### THE TASK
An exact copy of the data is needed, one that excludes all pictures.

### RECORDS FOR THIS EXERCISE
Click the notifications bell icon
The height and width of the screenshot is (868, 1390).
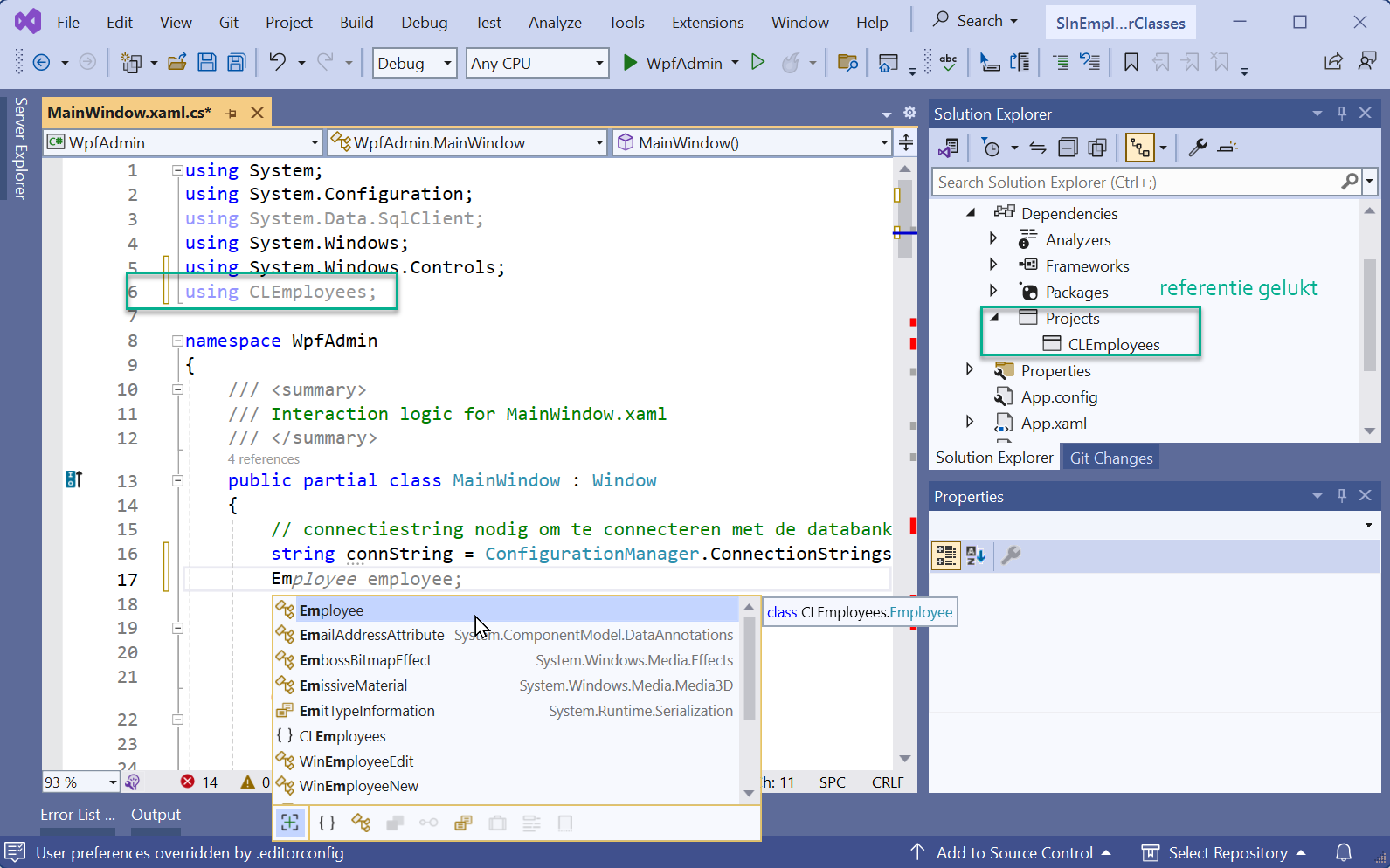1344,852
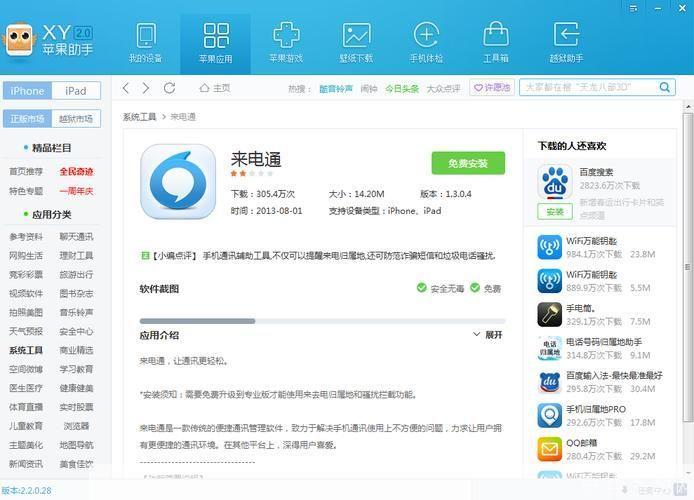Open 工具箱 (Toolbox) section

(x=496, y=41)
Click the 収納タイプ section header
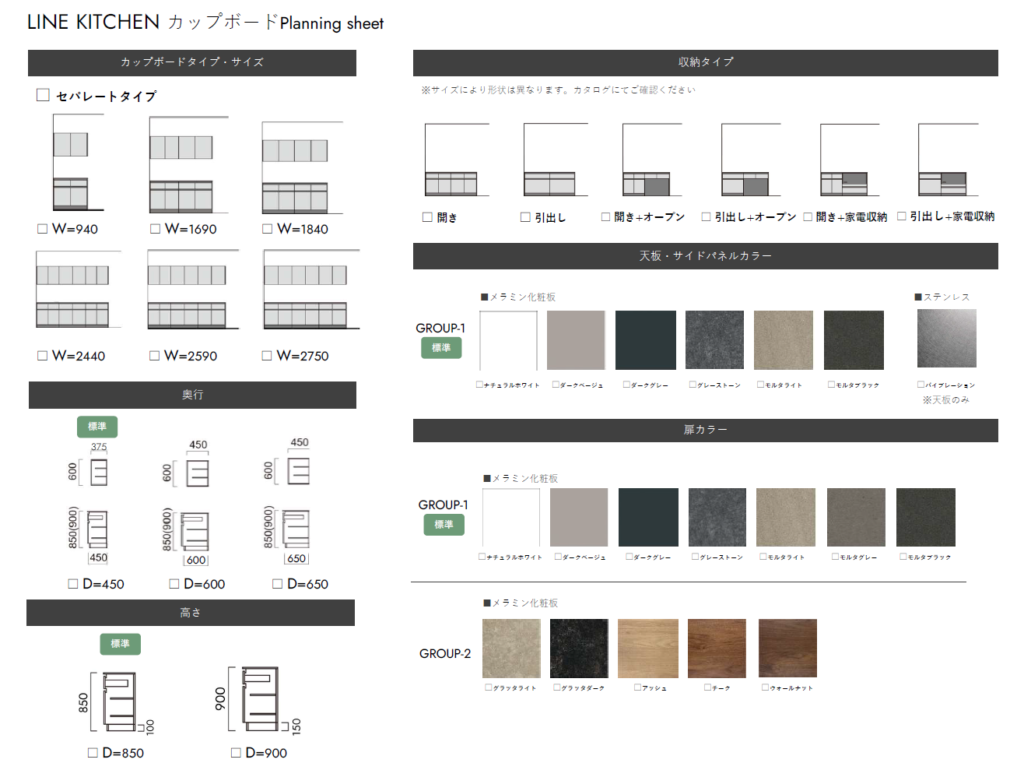This screenshot has height=770, width=1024. (705, 62)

### RESPONSE
Click the notifications bell icon
The height and width of the screenshot is (868, 1390).
1344,852
Open 工具箱 (Toolbox) section

(x=496, y=41)
Click the 収納タイプ section header
This screenshot has height=770, width=1024. (705, 62)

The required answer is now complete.